Vor dem Götterbild, das sie nicht verehrt, sondern beschimpft, trifft Orest auf seine Schwester Elektra. Ellen Kneib spielt das in seinem Hass verhärtete, gedemütigte Mädchen. Als sie den ersehnten Bruder gefunden hat, wandelt sie sich aus der nur hassenden zur hoffenden jungen Frau. Sie bricht mit den Gesetzen und zieht ein weißes Kleid an. Unerbittlich treibt sie den Bruder zum Mord an Mutter und Stiefvater. Orest und Elektra sind die einzigen Figuren in diesem Stück, denen der Autor eine Entwicklung gestattet. Orest wandelt sich vom Bildungstouristen zum Thronerben, der seinen Vater rächt und sein Volk befreit. Larissa Niesen zeigt den jungen Mann, der seine Rolle annimmt, und die notwendige Tat tut. Mit bloßen Händen erwürgt Orest Ägist. Eine erschreckende Szene, die die Regie Larissa Niesen und Helena Wang realistisch ausspielen lässt. Ich kann mich nicht erinnern, Ähnliches im Theaterkeller gesehen zu haben. Das Publikum hält den Atem an. Der Mord an der Mutter wird hinter die Szene gelegt. Die Todesschreie von Marie-Claire Hihn sind nicht weniger erschreckend, als wenn der Mord gezeigt worden wäre. Aber diese Morde sind zu viel für Elektra.

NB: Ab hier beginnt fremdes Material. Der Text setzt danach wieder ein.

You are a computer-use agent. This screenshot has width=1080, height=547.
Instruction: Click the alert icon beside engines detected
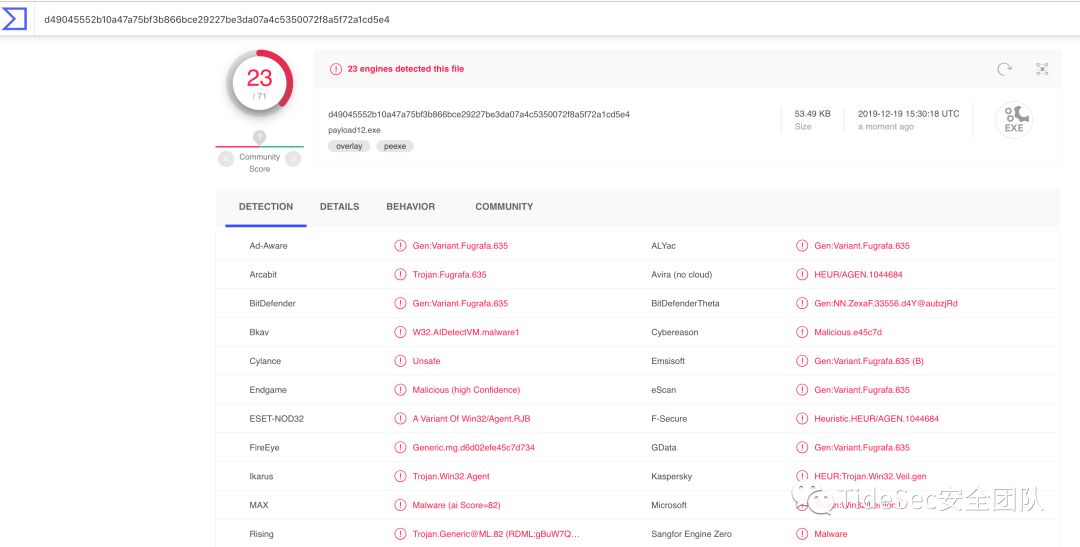pos(336,69)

Darf sie nach der Tat zuerst die mädchenhafte, liebende Schwester sein, kippt sie in Verzagtheit und endlich in Reue um. Auch hier spielt Ellen Kneib glaubhaft, wie sie sich wieder Jupiter unterwirft. Orest ist jetzt ganz allein. Die Götter sind versucht und die Freiheit gewonnen. Ganz gesammelt erzählt Larissa Niesen die abschließende Rattenfänger-, hier Fliegenfänger- Geschichte und nimmt die Fliegen mit sich. Bei dieser Szene spielen alle Darstellerinnen, auch die der größeren Rollen, das Volk von Argos. Ein schönes Bild für "Ensemble" und den Zusammenhalt der Gruppe.
Großer, langanhaltender, dankbarer Beifall.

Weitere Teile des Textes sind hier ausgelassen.